Extrait choisi.
= = = = = = =

L’herpès circiné débute par une petite macule érythémateuse plus ou moins prurigineuse, qui s’étend ensuite de manière concentrique pour atteindre 4-5 cm de diamètre (fig. 1). La peau, normale au centre, a en périphérie un aspect inflammatoire, papuleux, squameux, voire vésiculeux. Parfois, plusieurs zones concentriques s’observent sur une même lésion. En cas de contacts fréquents avec l’animal (lit partagé), ou de déficit immunitaire (corticothérapie, diabète, cirrhose, insuffisance surrénalienne, sida), les lésions sont multiples (fig. 2).
Les teignes surviennent essentiellement chez les enfants avant l’âge de la puberté. Les microsporiques (fig. 3 et 4) sont fluorescentes sous lampe de Wood (cheveux et poils colorés en vert). Les trichophytiques sont souvent très inflammatoires et suppurées (fig. 5). Les plaques érythémato-squameuses initiales deviennent confluentes, se couvrent ensuite de pustules purulentes, provoquant l’expulsion du cheveu. L’inflammation est d’autant plus marquée que le patient a reçu un traitement local par corticoïdes avant d’être adressé au mycologue.

= = = = = = =

Travail à faire.
(a) Recopiez sans modification le passage de l'extrait sur l'herpès circiné et les teignes qui va de « Les teignes surviennent » jusqu'à « adressé au mycologue. ».
(b) Relevez, dans l'extrait sur l'herpès circiné et les teignes, toutes les causes de déficit immunitaire mentionnées.
(c) Répondez brièvement aux questions suivantes d'après l'extrait sur l'herpès circiné et les teignes.
(i) Quel diamètre la lésion d'herpès circiné peut-elle atteindre ?
(ii) Chez qui les teignes surviennent-elles essentiellement ?
(iii) De quelle couleur apparaissent les cheveux et les poils atteints de teigne microsporique sous lampe de Wood ?

= = = = = = =

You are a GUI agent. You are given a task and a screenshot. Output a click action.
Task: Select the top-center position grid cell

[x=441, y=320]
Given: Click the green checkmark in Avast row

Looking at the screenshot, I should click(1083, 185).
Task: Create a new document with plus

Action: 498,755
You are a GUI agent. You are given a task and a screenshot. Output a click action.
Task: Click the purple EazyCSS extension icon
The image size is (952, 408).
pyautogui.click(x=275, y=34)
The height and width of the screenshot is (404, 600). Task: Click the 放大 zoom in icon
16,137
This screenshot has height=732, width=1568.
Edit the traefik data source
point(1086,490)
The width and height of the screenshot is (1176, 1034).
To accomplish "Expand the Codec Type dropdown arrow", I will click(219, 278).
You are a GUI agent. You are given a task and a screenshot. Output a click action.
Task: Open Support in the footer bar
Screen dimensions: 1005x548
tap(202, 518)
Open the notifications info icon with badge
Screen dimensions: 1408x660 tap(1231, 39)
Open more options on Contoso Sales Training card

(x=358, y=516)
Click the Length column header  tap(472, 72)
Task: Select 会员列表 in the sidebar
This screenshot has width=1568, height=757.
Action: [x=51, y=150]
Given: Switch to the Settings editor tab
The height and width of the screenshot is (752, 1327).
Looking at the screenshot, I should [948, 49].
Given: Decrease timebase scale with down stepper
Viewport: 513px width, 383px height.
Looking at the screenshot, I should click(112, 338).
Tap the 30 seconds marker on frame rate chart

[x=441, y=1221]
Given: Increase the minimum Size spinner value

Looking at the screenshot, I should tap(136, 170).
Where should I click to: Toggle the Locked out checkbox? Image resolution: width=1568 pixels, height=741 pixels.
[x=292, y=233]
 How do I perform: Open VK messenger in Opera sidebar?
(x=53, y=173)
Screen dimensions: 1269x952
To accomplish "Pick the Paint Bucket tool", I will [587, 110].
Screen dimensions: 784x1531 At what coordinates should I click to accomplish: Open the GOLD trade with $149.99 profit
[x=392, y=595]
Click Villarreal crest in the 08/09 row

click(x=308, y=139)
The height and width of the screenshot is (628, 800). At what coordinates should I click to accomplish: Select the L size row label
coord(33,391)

= = = = = = =

Exercices corrigés.
(a)
Les teignes surviennent essentiellement chez les enfants avant l’âge de la puberté. Les microsporiques (fig. 3 et 4) sont fluorescentes sous lampe de Wood (cheveux et poils colorés en vert). Les trichophytiques sont souvent très inflammatoires et suppurées (fig. 5). Les plaques érythémato-squameuses initiales deviennent confluentes, se couvrent ensuite de pustules purulentes, provoquant l’expulsion du cheveu. L’inflammation est d’autant plus marquée que le patient a reçu un traitement local par corticoïdes avant d’être adressé au mycologue.

(b) corticothérapie, diabète, cirrhose, insuffisance surrénalienne, sida

(c)
(i) 4-5 cm de diamètre.
(ii) Chez les enfants avant l'âge de la puberté.
(iii) En vert.